Robyn Devine donated, gave away, or otherwise sold every book on her “two huge book cases” and now owns 20 books.
Elaborating how she let go of books, the kicker for me is in the following:
It started with the realization that I was not so much attached to the stories and words themselves, but the physical books sitting on the shelves. Once I had that realization, I began to let go of some of my books, and moved slowly towards a more minimalist reading collection.
I’m halfway through that process. I began stacking books in a box last month — books I haven’t read in over a year, books I’ll never read again, books that were important to me once but not now, books that were mass marketed and still published and available in libraries. I have about 100 books to go, including numerous graduate school texts on public administration that I rarely peruse.
The same is true of clothes and other materialistic possessions. We habitually hold onto things because of an intrinsic belief — but closer inspection proves our connection to the thing is extrinsic.
Holding onto a t-shirt because you like the design but you never wear it is not a reason to keep it. Creating a LinkedIn profile but never updating it is a good reason for deleting your account.

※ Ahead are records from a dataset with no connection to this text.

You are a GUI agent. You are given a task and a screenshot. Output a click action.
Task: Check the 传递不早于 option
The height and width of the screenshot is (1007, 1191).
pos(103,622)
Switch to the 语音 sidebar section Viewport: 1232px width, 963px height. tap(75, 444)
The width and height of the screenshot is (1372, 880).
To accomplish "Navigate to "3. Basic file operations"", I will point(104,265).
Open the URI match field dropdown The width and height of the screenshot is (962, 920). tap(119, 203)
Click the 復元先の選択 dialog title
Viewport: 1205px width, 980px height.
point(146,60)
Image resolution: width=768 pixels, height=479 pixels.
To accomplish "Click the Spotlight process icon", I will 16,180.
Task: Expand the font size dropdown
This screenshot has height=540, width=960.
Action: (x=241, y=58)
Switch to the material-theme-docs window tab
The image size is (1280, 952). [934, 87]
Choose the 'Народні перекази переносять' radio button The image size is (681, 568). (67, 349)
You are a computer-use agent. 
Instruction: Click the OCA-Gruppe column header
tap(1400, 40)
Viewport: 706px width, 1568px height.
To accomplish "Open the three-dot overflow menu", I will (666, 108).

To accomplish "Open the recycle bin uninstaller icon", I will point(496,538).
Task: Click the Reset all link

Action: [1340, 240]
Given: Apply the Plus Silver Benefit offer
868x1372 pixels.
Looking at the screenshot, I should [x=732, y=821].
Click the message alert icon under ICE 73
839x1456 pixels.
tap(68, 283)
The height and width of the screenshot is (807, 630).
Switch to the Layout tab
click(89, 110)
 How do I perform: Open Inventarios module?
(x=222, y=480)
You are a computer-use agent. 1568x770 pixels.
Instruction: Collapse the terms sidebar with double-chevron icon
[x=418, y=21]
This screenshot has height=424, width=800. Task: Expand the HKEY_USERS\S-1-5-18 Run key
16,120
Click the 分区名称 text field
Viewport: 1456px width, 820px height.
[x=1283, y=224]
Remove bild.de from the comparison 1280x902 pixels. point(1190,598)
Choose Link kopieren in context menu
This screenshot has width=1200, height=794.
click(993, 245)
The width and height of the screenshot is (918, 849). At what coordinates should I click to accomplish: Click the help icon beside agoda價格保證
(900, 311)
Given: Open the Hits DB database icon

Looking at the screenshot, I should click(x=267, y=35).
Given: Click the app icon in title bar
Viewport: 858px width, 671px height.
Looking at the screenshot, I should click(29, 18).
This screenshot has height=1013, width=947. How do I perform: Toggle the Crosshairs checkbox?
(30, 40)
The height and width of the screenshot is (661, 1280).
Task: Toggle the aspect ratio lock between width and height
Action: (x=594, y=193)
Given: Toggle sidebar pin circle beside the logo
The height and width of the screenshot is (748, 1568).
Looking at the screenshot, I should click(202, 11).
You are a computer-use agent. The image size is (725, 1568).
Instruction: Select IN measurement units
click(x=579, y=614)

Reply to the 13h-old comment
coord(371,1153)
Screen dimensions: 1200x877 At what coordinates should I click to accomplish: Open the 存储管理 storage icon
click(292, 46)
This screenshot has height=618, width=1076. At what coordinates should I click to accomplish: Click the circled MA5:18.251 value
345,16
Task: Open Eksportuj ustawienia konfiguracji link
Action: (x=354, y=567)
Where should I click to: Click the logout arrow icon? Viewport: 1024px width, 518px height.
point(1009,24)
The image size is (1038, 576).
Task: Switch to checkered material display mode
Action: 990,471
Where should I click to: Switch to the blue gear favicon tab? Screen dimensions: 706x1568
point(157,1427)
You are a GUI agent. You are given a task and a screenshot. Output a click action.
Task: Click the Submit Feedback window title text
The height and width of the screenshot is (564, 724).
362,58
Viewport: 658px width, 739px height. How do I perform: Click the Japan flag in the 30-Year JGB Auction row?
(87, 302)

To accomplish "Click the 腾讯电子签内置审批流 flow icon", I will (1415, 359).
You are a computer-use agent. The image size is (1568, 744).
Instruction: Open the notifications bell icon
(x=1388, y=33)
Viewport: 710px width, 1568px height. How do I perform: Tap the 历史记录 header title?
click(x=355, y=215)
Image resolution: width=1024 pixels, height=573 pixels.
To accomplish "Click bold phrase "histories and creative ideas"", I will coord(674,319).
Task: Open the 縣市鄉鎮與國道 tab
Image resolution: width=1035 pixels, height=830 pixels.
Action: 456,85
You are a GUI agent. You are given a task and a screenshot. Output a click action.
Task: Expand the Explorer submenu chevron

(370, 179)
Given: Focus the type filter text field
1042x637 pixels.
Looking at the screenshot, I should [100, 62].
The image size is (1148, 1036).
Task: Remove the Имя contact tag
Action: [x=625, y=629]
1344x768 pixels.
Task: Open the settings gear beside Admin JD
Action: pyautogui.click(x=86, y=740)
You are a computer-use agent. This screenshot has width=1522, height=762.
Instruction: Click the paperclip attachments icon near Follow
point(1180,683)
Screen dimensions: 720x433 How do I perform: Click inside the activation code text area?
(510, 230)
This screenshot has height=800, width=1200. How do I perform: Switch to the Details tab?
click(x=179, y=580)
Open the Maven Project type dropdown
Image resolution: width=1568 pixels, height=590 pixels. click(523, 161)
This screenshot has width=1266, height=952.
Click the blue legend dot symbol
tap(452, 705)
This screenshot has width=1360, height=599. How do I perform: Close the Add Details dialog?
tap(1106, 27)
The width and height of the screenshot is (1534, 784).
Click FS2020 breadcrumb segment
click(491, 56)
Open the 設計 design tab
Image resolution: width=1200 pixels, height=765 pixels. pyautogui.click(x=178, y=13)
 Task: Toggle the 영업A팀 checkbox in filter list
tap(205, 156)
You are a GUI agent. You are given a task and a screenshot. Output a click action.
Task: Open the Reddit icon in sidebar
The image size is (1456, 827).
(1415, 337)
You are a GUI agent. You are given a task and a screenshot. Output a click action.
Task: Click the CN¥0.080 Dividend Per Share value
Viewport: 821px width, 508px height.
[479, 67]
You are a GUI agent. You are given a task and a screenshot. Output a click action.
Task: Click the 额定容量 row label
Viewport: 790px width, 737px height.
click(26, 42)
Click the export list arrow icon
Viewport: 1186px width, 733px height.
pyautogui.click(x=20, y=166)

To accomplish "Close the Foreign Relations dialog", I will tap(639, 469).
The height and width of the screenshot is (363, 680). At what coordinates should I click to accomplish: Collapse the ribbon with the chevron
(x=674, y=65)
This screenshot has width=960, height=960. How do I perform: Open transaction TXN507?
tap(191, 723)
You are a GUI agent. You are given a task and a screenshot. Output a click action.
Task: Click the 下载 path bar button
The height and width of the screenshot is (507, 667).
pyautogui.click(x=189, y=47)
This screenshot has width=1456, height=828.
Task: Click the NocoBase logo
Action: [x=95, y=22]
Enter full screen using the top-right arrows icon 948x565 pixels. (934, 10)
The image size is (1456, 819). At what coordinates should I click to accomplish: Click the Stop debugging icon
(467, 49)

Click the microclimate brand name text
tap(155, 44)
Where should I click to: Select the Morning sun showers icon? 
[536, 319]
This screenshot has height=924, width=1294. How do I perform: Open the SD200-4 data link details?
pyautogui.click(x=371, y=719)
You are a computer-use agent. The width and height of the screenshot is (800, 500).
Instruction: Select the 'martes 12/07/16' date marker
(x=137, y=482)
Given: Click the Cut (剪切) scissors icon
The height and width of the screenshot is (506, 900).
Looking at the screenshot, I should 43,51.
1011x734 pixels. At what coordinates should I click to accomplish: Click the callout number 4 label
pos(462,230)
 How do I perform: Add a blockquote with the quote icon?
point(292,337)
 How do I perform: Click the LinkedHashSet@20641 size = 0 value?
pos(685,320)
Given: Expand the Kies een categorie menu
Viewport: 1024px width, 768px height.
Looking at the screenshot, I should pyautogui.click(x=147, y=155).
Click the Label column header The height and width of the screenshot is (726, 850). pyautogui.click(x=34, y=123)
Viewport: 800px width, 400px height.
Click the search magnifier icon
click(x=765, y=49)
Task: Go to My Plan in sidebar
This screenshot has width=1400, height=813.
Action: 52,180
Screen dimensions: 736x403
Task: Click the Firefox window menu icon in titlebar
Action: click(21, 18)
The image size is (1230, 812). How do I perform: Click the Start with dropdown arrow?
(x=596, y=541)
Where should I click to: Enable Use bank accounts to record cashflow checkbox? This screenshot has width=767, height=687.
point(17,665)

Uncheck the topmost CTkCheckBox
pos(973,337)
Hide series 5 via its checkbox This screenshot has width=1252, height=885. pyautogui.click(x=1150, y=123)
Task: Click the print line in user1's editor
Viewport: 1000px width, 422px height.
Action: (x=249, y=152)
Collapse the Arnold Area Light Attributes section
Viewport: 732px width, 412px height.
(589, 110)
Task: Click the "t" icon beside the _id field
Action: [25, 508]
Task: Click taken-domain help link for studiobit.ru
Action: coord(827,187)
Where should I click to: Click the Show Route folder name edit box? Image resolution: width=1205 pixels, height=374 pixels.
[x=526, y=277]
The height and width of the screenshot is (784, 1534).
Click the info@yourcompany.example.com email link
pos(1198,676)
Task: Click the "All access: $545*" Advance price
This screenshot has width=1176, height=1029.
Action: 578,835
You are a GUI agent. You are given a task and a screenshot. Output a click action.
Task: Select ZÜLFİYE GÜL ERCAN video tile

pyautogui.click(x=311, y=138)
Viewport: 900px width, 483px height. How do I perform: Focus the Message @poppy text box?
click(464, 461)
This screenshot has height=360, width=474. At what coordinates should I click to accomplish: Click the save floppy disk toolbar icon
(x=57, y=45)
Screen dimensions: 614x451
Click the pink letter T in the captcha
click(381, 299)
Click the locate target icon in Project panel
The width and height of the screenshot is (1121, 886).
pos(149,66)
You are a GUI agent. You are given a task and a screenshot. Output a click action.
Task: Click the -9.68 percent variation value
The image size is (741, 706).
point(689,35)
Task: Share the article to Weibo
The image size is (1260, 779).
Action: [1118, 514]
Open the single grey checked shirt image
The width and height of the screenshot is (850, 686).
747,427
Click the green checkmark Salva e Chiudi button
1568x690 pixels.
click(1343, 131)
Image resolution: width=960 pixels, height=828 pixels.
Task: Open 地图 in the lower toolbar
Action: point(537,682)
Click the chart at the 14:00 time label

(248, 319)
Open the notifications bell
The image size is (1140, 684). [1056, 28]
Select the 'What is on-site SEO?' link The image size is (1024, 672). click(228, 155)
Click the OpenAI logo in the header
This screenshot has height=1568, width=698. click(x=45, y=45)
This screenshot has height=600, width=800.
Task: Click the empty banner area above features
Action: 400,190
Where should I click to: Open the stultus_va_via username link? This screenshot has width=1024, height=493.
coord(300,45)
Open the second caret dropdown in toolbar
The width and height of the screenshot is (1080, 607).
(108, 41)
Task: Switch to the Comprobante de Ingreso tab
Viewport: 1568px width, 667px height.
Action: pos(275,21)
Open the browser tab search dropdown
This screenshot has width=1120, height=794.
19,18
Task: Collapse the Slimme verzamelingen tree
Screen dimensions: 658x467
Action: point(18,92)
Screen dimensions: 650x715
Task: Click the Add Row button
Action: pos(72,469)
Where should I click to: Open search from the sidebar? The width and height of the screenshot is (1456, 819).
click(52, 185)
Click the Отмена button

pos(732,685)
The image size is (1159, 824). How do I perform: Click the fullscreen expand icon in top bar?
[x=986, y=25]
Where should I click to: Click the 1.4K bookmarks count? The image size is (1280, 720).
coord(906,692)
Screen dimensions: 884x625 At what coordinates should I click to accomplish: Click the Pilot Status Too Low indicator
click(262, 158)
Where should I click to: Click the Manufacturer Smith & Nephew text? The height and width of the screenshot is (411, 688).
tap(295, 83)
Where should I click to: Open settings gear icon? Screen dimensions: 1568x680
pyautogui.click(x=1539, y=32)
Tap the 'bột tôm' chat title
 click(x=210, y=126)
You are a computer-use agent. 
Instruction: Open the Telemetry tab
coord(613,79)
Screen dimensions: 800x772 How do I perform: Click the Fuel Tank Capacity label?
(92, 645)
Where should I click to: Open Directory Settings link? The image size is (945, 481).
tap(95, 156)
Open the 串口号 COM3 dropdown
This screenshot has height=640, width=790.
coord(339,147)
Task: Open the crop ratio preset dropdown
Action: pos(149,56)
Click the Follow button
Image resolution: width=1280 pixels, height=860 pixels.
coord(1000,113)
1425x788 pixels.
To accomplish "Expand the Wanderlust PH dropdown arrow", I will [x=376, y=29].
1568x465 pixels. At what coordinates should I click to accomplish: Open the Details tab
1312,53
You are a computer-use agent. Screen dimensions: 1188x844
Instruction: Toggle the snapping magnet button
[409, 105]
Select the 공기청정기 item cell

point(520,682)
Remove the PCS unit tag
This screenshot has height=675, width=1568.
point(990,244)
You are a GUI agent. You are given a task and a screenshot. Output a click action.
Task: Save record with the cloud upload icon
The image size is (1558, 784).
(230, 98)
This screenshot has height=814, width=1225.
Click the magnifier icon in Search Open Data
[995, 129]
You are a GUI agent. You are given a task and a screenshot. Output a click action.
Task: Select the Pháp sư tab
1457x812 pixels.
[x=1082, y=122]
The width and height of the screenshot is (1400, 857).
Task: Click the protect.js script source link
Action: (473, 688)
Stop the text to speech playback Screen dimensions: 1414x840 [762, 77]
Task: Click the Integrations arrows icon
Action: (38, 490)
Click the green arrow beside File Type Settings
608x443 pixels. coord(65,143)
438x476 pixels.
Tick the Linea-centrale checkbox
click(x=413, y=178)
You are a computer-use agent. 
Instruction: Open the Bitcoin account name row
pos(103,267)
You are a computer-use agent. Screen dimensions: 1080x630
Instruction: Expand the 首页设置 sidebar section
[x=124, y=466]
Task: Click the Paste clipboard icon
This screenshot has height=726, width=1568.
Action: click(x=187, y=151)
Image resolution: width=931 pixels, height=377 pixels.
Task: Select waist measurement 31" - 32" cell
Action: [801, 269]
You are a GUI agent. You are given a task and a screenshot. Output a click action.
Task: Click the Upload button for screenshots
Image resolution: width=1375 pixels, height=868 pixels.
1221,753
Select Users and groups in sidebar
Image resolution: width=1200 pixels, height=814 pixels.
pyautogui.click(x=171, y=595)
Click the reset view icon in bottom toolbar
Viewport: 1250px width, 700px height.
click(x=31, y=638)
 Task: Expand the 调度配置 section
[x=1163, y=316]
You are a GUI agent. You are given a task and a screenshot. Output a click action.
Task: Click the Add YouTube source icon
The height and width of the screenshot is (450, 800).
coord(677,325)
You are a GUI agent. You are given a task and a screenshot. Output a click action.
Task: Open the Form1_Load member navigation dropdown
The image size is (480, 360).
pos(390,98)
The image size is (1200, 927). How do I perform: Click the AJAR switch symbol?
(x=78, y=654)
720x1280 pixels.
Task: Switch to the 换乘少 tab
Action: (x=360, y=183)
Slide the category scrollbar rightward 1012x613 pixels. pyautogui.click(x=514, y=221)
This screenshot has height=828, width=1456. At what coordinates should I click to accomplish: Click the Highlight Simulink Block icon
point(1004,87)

Perhaps it is time for you to downsize, downgrade, or otherwise let go and be happy.
Inspired by this video, 31-year-old couple Tammy Strobel and Logan Smith downsized their California home to a 400-square-foot studio and can’t imagine living anywhere else.
“The idea that you need to go bigger to be happy is false,” she says. “I really believe that the acquisition of material goods doesn’t bring about happiness.”
Next step for me is to make this blog uncopyrightable.